Monday, February 16, 2009
I feel terrible for not writing this post a long time ago, but it seems to be crucial now. Veiyah needs your prayers.
I am new to praying like my life depends on it. I have experienced the trials of cancer and loss with my father and my cousin Kelli and in retrospect still feel a numbness towards those experiences. I feel guilty that I didn't pray more and with more feeling. I think in both cases I was in denial that bad things really would happen to people I know and love. I believe in a loving God and I never thought that he would actually take them. When he took my dad, I realized that my father struggled throughout his life on earth. He felt a lot of pain. He missed his entire family who had gone before him. I knew he was in a much happier place with God. Kelli's death didn't really hit me until her funeral. I was at a busy time in my life. She was a lot younger than me and I didn't really have a personal relationship with her. I just always believed that her youth would pull her through. She passed away on my birthday. I was pregnant with Katie at the time and also happened to feel Katie move for the first time that night. I have always taken that as a sign from Kelli that she was ok.

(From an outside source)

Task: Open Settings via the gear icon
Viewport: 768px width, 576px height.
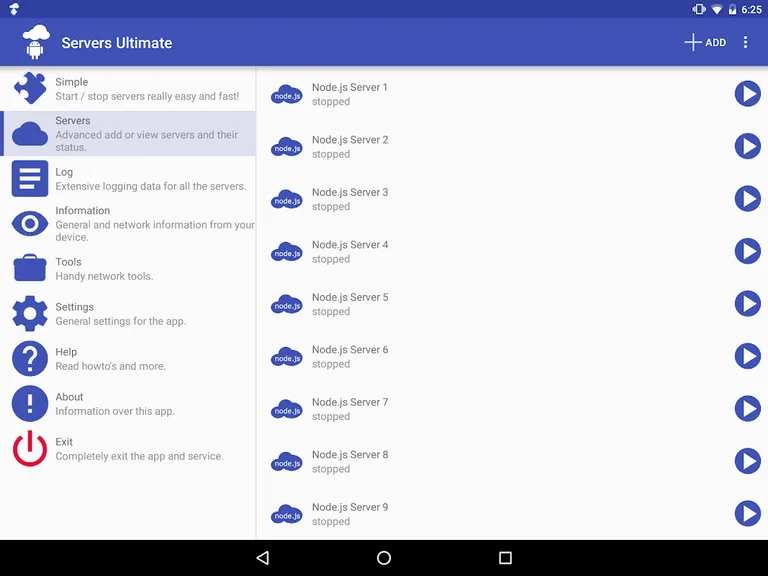Action: click(30, 313)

Maybe it's the fact that my mommy hormones are still ramped up from having a baby and breastfeeding or maybe just a growth in maturity, but I was touched to really pray for the first time in December when Tuesday took a turn for the worse. Till that point I believed without a doubt that she would become healthy again. I prayed for a miracle. My only solace is that the miracle God gave us was to bring so many people closer to him.

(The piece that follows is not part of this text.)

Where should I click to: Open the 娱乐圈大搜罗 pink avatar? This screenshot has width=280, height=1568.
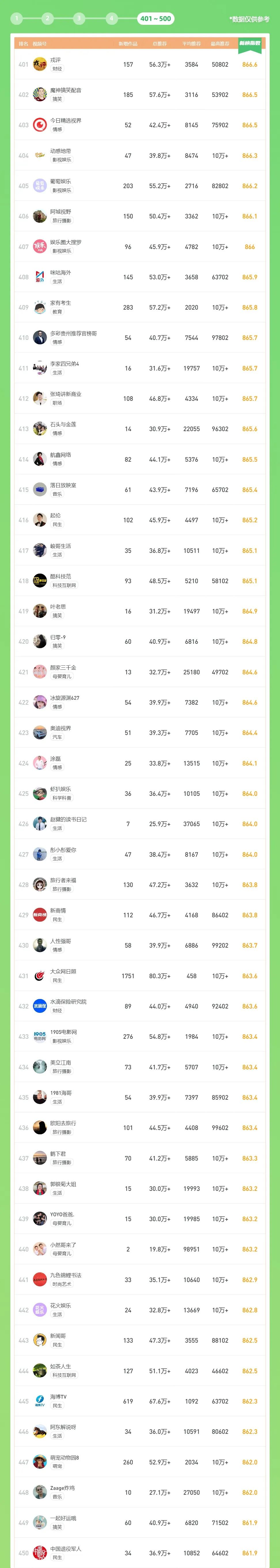click(x=39, y=246)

I'm hoping that everyone who has been offering so much love and support for Tuesday and her family wouldn't mind taking some more time for Veiyah. I know there are many babies out there that need our prayers - but I would appreciate if you could stay down on your knees for just a little bit longer to pray for Veiyah. I originally "met" Veiyah's mom Ani on Babycenter.com during our pregnancies. She was thrilled to be having twin girls. She learned during her pregnancy that one of the twins had congenital heart disease and Situs Inversus (Heterotaxy). Sadly, her "healthy" twin Aderah suddenly got sick in utero and passed away 2 weeks before both baby girls were delivered. I followed her family through their mourning on Ani's Carepages blog. Like Tuesday's parents, Aderah and Veiyah's parents have remained strong through their faith in Jesus. Please pray for them and their beautiful little girl.